Six years ago, the way you added functions to an Office application like Microsoft Word was by building that function into a Visual Basic for Applications procedure, and attaching that to a document template. If you attached it to the Normal template, it would automatically be attached to every document the application would write. The problem with doing it this way was that the template usually had to be distributed along with the document made with that template; and Windows security functions these days typically block "macros" from being distributed with documents.

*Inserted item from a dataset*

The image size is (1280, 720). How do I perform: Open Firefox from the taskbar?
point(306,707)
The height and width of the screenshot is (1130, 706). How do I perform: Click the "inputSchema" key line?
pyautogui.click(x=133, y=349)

The new model for extensibility in Microsoft Office 2007 is the .NET Framework. Functions written in a .NET language such as C# can be built by Visual Studio 2005 (whether the same extensibility features are included with the Express versions that Microsoft now distributes for free, is yet to be determined). In the completely revised Office 2007, the ribbon is the new container for functions and commands that used to be found on the menu bar, which has become so-o last year. It so happens that the controls featured inside the ribbon are described by an XML data document. So you can build an attachment XML document that includes branches to your own C#, C++, or Visual Basic code, and then compile that code using VS 2005, in such a way that the names and icons of the buttons you add to the program become embedded in Office's resource files.
So we tried this ourselves: Using one of the pre-constructed labs, we created a kind of "Hello, World" demonstrator button that is pulled up in one of the ribbon's new palettes. The code itself was nothing unusual - essentially ordinary C# functions with explicit interfaces (code that handles the entry and exit functionality) that can be inserted practically automatically.
Once we had worked through the debugging and the nomenclature, we were actually able to plant our own code inside Microsoft's new ribbon. With little extra trouble, we could have planted much more meaningful code - for example, functions that pertain to exclusive business needs, such as a content management system.